U.S. ship heads to Malacca Strait to assist in search for Malaysian airliner
A U.S naval ship is headed from the Gulf of Thailand to the Strait of Malacca as efforts to find a missing Malaysian airliner shift focus, officials said Thursday.
The USS Kidd, a guided missile destroyer, has been taking part in the near week-long hunt for Malaysia Airlines flight 370 along with another American destroyer and a P-3 Orion surveillance aircraft.
“The Kidd is going to the Straits of Malacca and will be searching in the western section of the strait at the request of the Malaysian government,” an official told AFP on condition of anonymity.
The international hunt initially focused on the South China Sea east of Malaysia, along the plane’s intended route from Kuala Lumpur to Beijing.
But the desperate search has expanded to include waters on both sides of peninsular Malaysia.
The White House confirmed that new information had prompted authorities to examine an area to the west in the Indian Ocean.
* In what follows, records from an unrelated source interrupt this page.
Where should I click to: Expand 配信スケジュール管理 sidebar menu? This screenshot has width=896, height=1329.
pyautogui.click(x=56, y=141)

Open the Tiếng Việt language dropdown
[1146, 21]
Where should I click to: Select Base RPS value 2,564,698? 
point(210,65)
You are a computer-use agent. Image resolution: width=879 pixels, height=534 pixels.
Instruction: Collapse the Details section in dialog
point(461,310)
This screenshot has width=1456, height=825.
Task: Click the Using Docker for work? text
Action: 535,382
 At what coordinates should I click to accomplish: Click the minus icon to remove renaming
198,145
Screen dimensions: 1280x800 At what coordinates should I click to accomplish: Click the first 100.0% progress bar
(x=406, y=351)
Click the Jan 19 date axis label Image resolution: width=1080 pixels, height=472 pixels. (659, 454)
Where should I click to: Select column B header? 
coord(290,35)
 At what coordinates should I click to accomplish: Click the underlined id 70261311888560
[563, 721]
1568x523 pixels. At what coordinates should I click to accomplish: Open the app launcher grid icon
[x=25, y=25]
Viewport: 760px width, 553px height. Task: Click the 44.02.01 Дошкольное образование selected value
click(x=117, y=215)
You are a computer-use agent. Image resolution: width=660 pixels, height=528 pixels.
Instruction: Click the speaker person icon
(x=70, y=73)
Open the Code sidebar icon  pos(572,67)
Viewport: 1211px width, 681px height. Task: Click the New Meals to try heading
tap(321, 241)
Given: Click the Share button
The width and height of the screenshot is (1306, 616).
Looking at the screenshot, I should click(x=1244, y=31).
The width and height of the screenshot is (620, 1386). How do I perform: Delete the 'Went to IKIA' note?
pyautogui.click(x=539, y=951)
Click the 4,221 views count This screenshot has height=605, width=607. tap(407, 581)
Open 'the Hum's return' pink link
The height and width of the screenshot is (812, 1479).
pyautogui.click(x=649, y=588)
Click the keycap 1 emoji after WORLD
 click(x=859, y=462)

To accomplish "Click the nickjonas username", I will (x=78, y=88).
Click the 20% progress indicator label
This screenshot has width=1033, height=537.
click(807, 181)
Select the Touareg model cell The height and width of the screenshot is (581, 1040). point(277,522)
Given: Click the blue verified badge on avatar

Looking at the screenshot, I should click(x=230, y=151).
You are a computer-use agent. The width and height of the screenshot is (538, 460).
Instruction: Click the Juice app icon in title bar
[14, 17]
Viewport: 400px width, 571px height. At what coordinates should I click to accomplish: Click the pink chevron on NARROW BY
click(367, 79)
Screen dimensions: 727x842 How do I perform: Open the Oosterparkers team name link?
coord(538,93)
“It’s my understanding that based on some new information that’s not necessarily conclusive, but new information, an additional search area may be opened in the Indian Ocean,” spokesman Jay Carney told reporters.
“We are consulting with international partners about the appropriate assets to deploy.”
Malaysian officials have said the airliner may have doubled back after taking off from Kuala Lumpur and military radar detected an unidentified object early Saturday north of the strait.
A second American destroyer, the USS Pinckney, remains in the Gulf of Thailand, and it was unclear if it would remain in the international search effort after this week, officials said.
The airliner had 239 people on board and its disappearance remains a mystery, with various leads so far coming to nothing.
U.S. officials said Wednesday that American military spy satellites detected no sign of a mid-air explosion when the plane went missing at 1:30 am Malaysian time.